I put my hand on his shoulder. "It takes an amazing amount of courage to question your own convictions. But we should be careful we don't overshoot the hurricane by mistake. Let's follow exactly the heading the dipole antenna is pointing us toward, and keep an eye out for any storms along the route."

Windboy silently nodded his head in agreement, then sighted along my line in the dirt. "That's northwest-by-north-ish." He made a slicing motion along the bearing, and whispered something to the wind. "All right, our course is set."

We packed up, and took off. It was going to be a long flight.


We kept a lookout for anything stormlike along the route. But just like two days ago, the skies were clear over the English Channel. This time, though, we didn't stop in southern England. We kept flying northwest-by-north all the way across England, across the Irish Sea — whose skies were just as clear as the English Channel's had been — and didn't stop 'til we reached the northwest coast of Ulster in Ireland. The trip took us all day, and now the sun was going down yet again.

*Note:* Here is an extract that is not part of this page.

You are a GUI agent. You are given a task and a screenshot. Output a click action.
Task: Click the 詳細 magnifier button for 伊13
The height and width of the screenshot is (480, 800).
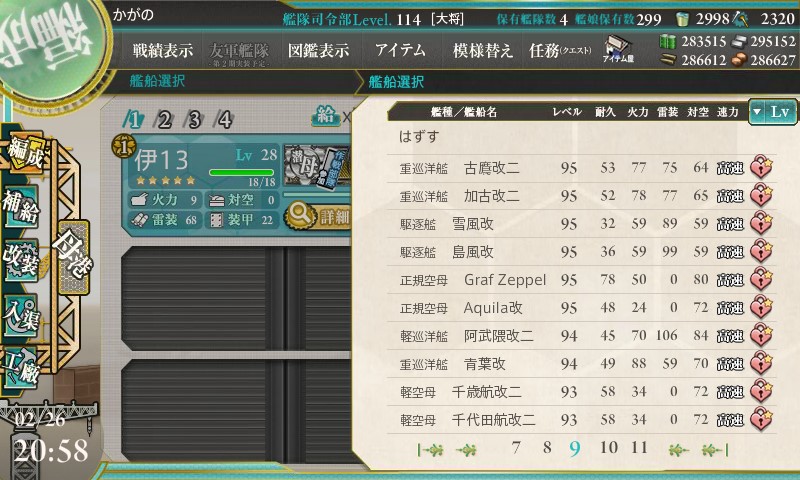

"Well, the hurricane wasn't anywhere along the route so far," I said after we'd landed. "That means it must be out over the Atlantic, even farther to the northwest."

Windboy frowned. "That's insanely far north."

"Let's take one more reading," I said, "Just in case the hurricane's moved again. If it is in the north Atlantic, we're not going to have any place on land to set up the radio again."

We did. This time, the line pointing toward the radio source was only about 1 degree off from where it had been the last time. And the signal strength, the vibrations in the quartz crystal, were far stronger now than they'd ever been before. "No doubt about it," I said, "We're on the right track now."

Windboy shook his head. "Maybe. Probably. But not definitely. There's still a chance that we're on a wild goose chase."

"It's still the best chance we've got," I reminded him. I started packing up the radio gear.

"But if it's not," he insisted, "I don't want you to be stuck here. Look, I've got the bearing to your radio signal now. The wind knows it. It can point me along that route just fine, even if I'm alone. Let me fly you back to tornado alley, and make a time-warp tornado to send you to 1967. That way even if I don't make it, you will."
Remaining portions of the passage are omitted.